La censura ha vuelto, pero esta vez disfrazada de compasión. Te silencia “por tu bien”, te vigila “para protegerte”, te corrige “porque estás equivocado” y si insistes, si persistes, si dudas, entonces eres peligroso. O peor aún: un desinformador.
La verdad ya no se busca, se certifica. Y la certifican los mismos que te mintieron durante años, pero ahora con el respaldo de un comité técnico, un panel de expertos y una subvención del Ministerio. Bienvenidos a la época del pensamiento pasteurizado, donde todo debe pasar por un control de calidad institucional antes de ser digerido por el vulgo. No sea que piensen por su cuenta.
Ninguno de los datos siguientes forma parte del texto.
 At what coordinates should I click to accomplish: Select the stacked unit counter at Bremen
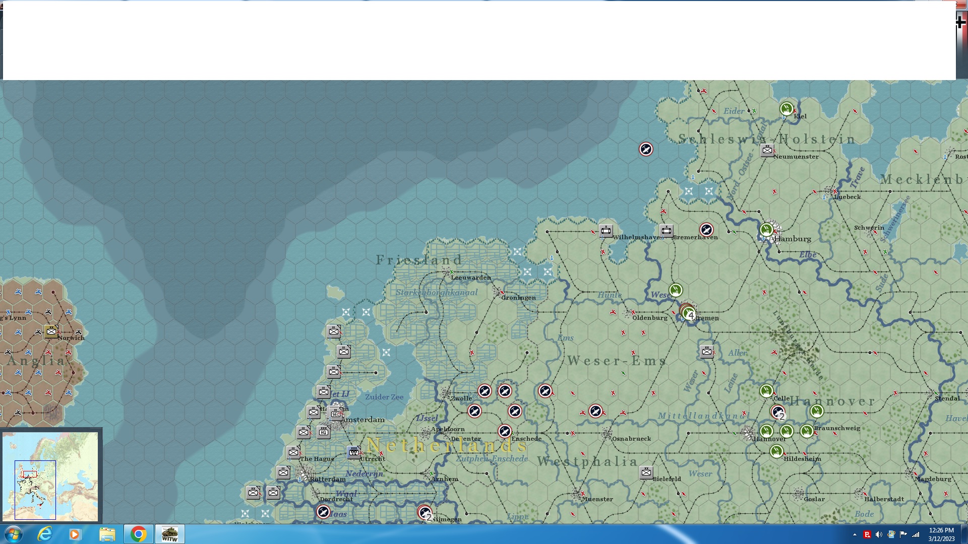688,312
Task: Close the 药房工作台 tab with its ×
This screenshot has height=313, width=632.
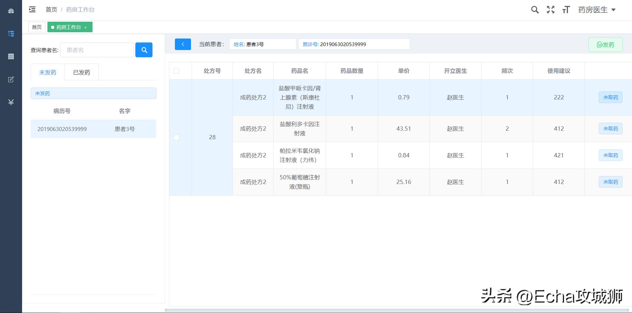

George Orwell escribió 1984 como advertencia, Bruselas lo leyó como manual. Ahora el nuevo Ministerio de la Verdad se llama “Unidad de Supervisión contra la Desinformación” y no lleva uniforme, sino logotipo. Su lema no es “La guerra es la paz”, sino “La libertad de expresión tiene límites”. Y tú, que llevas años pagando impuestos como un campeón, acabas en una lista negra por decir que el Estado miente, que los medios manipulan, o que quizás —solo quizás— la realidad no cabe en 280 caracteres ni en un boletín oficial.
¿Y quién decide qué es verdad? Pues ellos, claro. Los mismos que vendieron armas mientras hablaban de paz. Los mismos que cerraron negocios por salud, mientras cenaban marisco a cuenta del contribuyente. Los mismos que confunden Estado con sociedad y poder con razón.
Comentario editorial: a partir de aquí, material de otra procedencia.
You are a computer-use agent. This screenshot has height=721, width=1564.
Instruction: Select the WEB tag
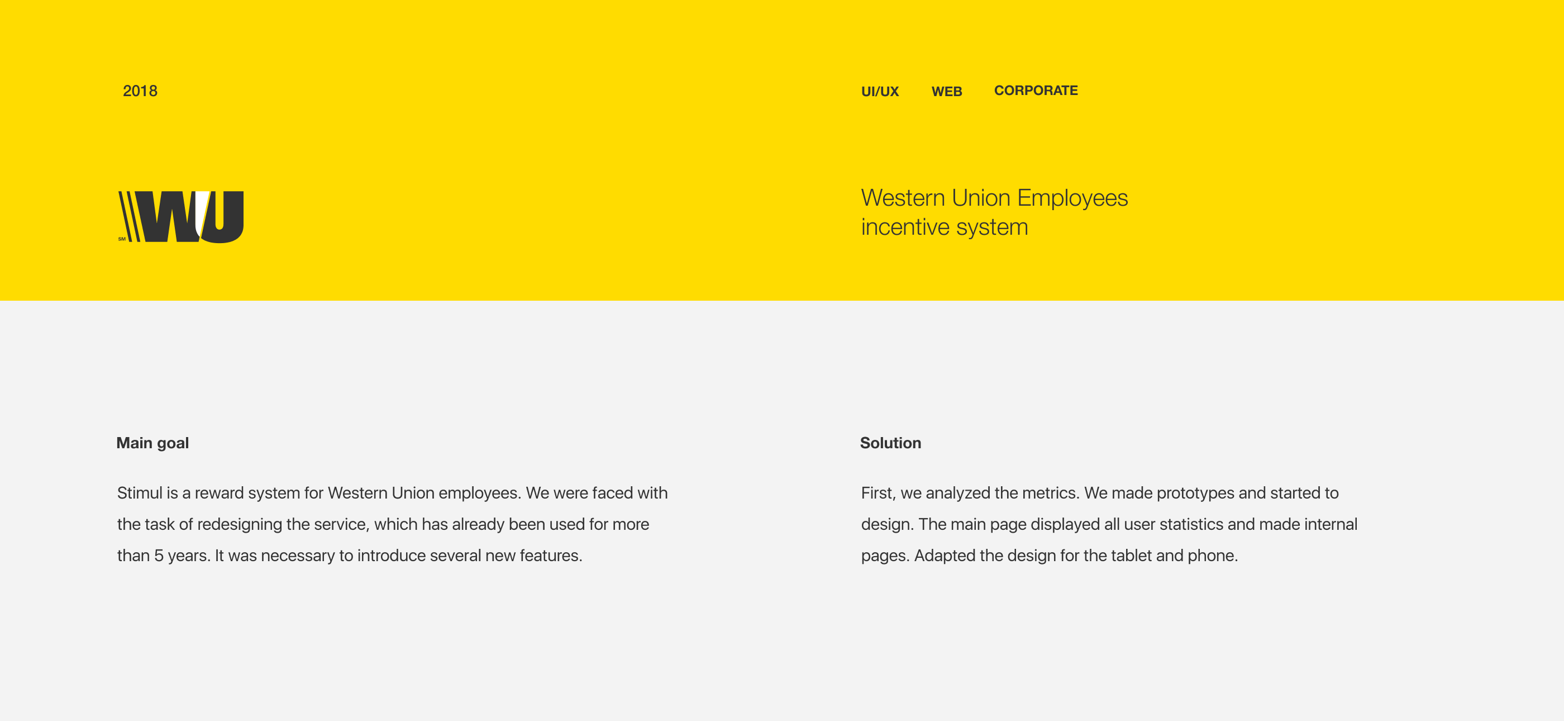[x=947, y=91]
La censura de hoy no es bruta: es fina, educada, casi hipnótica. No te obliga a callar: te enseña a autocensurarte. Porque si hablas mal del sistema, no solo eres incorrecto: eres insolidario, eres negacionista, eres un problema. Y los problemas se gestionan con silencio, no con diálogo.
Lo advertía Tocqueville: «El despotismo democrático no romperá las voluntades, las suavizará», y vaya si las han suavizado. A base de subvenciones, cancelaciones, trending topics y alertas comunitarias. Hoy, la herramienta más eficaz del totalitarismo no es el miedo, es la culpa.
¿Quieres hablar de meritocracia? Clasista. ¿De propiedad? Egoísta. ¿De libertad? Ultra. ¿De impuestos? Irresponsable.
Y así, poco a poco, se van borrando los bordes del pensamiento, hasta que solo queda el centro —el suyo, claro— como único espacio legítimo para opinar. Todo lo demás es ruido, odio o conspiración.
El problema no es que censuren a los que gritan. El problema es que enseñan a los otros a aplaudir mientras lo hacen. Y no se trata de estar de acuerdo. Se trata de poder disentir. Porque cuando toda disidencia es delito, toda obediencia es servidumbre.
La libertad de expresión no es para proteger lo que agrada. Es para defender lo que incomoda, lo que irrita, lo que molesta. Porque si solo puedes decir lo correcto, entonces ya no estás hablando: estás repitiendo.
Así que no. No me trago vuestros límites, ni vuestros manuales, ni vuestro paternalismo de salón. Prefiero un mundo con errores y voces libres, que uno perfecto en el que solo hable el poder.
Y si eso molesta al algoritmo, que me cancele con ganas, porque en esta santa casa, al menos, seguimos diciendo lo que nos sale de las neuronas.